Work instructions
With all pictures omitted, return verbatim the lines from the beginning of the records below through the line containing "The width and".

[Opening Data for this exercise section]

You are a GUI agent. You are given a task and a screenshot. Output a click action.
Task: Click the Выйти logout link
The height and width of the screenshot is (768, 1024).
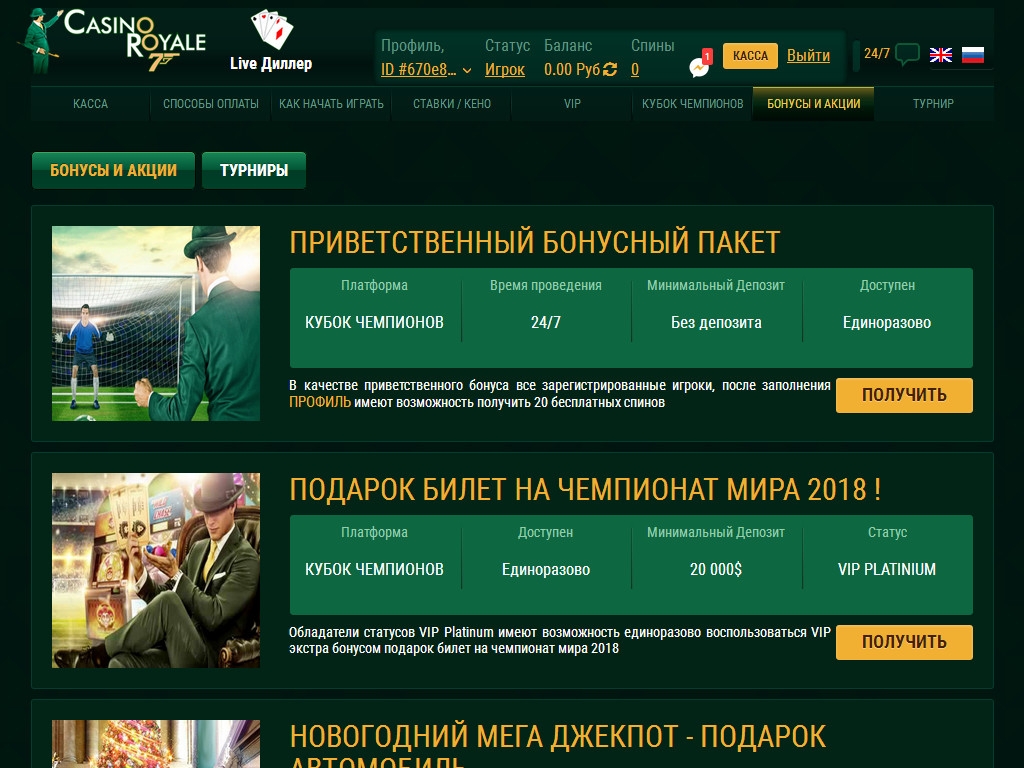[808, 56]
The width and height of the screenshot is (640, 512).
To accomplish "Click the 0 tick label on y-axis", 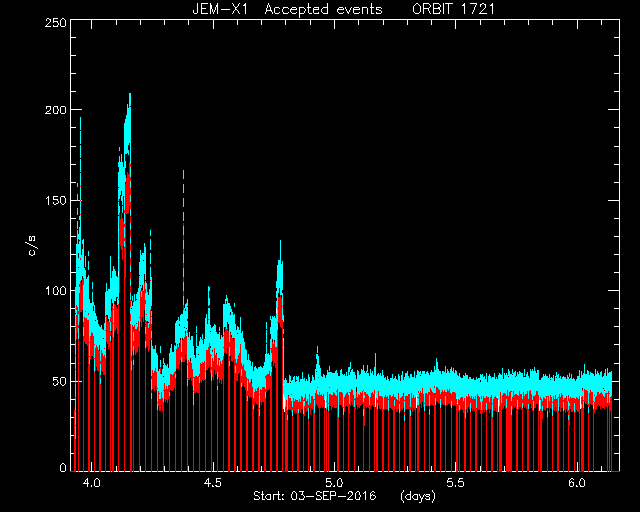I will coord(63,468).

[Closing Data for this exercise section]

Solution for this exercise
You are a GUI agent. You are given a task and a screenshot. Output a click action.
Task: Click the Выйти logout link
The height and width of the screenshot is (768, 1024).
[808, 56]
The width and height of the screenshot is (640, 512).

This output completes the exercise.